From a practical perspective, it seems like these massive rebuild situations represent a really small subset of ikiwiki builds. Most sites are pretty small, and most sites need full rebuilds very very infrequently. In that scope, 10 minute rebuilds aren't that bad seeming. In terms of performance challenges, it's the one page with 3-5 dependency that takes 10 seconds (say) to rebuild that's a larger challenge for Ikiwiki as a whole. At the same time, I'd be willing to bet that performance benefits for these really big repositories for using fast disks (i.e. SSDs) could probably just about meet the benefit of most of the threading/async work.
It's at this point that doing profiling for a particular site would come in, because it would depend on the site content and how exactly IkiWiki is being used as to what the performance bottlenecks would be. For the original poster, it would be image processing. For me, it tends to be PageSpecs, because I have a lot of maps and reports.
But I sincerely don't think that Disk I/O is the main bottleneck, not when the original poster mentions CPU usage, and also in my experience, I see IkiWiki chewing up 100% CPU usage one CPU, while the others remain idle. I haven't noticed slowdowns due to waiting for disk I/O, whether that be a system with HD or SSD storage.

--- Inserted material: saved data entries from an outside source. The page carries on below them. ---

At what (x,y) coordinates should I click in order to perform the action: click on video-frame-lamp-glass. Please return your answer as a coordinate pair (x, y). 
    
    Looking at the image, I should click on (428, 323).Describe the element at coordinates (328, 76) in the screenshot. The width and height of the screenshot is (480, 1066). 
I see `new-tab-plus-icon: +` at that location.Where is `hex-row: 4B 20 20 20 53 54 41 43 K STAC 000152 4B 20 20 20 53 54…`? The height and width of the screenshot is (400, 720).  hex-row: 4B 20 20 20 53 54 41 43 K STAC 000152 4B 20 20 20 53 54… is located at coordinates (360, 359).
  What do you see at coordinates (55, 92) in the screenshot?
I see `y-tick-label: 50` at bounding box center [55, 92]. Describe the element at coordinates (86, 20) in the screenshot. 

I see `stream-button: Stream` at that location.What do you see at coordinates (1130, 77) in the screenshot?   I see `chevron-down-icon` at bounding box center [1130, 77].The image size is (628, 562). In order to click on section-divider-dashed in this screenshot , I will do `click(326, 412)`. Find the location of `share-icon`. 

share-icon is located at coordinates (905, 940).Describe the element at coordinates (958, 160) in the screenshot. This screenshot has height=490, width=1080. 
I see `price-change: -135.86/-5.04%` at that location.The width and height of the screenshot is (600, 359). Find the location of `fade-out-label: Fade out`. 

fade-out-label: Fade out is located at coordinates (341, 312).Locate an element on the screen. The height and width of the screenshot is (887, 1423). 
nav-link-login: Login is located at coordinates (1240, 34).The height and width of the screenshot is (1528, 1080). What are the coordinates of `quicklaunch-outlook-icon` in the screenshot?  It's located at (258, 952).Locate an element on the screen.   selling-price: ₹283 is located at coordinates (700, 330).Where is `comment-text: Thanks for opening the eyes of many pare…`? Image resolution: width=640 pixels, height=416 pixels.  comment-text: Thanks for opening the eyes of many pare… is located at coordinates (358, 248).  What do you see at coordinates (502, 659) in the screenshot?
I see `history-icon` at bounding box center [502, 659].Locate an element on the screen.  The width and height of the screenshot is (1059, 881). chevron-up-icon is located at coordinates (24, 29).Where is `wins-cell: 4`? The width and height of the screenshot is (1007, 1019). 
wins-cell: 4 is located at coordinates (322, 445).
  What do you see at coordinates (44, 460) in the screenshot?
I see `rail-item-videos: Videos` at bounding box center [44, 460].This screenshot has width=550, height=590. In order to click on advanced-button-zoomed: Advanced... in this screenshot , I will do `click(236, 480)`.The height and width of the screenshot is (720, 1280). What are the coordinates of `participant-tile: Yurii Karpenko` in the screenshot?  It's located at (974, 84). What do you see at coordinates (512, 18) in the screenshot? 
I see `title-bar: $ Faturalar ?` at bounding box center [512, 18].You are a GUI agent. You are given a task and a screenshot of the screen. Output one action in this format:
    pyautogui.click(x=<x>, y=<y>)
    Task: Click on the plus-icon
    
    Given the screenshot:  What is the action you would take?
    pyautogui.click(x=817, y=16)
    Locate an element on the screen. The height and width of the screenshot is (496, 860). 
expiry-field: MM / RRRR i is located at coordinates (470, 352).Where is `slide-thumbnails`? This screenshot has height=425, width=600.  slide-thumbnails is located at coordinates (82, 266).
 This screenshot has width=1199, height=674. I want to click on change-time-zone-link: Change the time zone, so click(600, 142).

I agree that large sites are probably not the most common use-case, but it can be a chicken-and-egg situation with large sites and complete rebuilds, since it can often be the case with a large site that rebuilding based on dependencies takes longer than rebuilding the site from scratch, simply because there are so many pages that are interdependent. It's not always the number of pages itself, but how the site is being used. If IkiWiki is used with the absolute minimum number of page-dependencies - that is, no maps, no sitemaps, no trails, no tags, no backlinks, no albums - then one can have a very large number of pages without having performance problems. But when you have a change in PageA affecting PageB which affects PageC, PageD, PageE and PageF, then performance can drop off horribly. And it's a trade-off, because having features that interlink pages automatically is really nifty ad useful - but they have a price.
I'm not really sure what the best solution is. Me, I profile my IkiWiki builds and try to tweak performance for them... but there's only so much I can do. --KathrynAndersen
IMHO, the best way to get a multithreaded ikiwiki is to rewrite it in haskell, using as much pure code as possible. Many avenues then would open up to taking advantage of haskell's ability to parallize pure code.
With that said, we already have some nice invariants that could be used to parallelize page builds. In particular, we know that page A never needs state built up while building page B, for any pages A and B that don't have a dependency relationship -- and ikiwiki tracks such dependency relationships, although not currently in a form that makes it very easy (or fast..) to pick out such groups of unrelated pages.
OTOH, there are problems.. building page A can result in changes to ikiwiki's state; building page B can result in other changes. All such changes would have to be made thread-safely. And would the resulting lock contention result in a program that ran any faster once parallelized?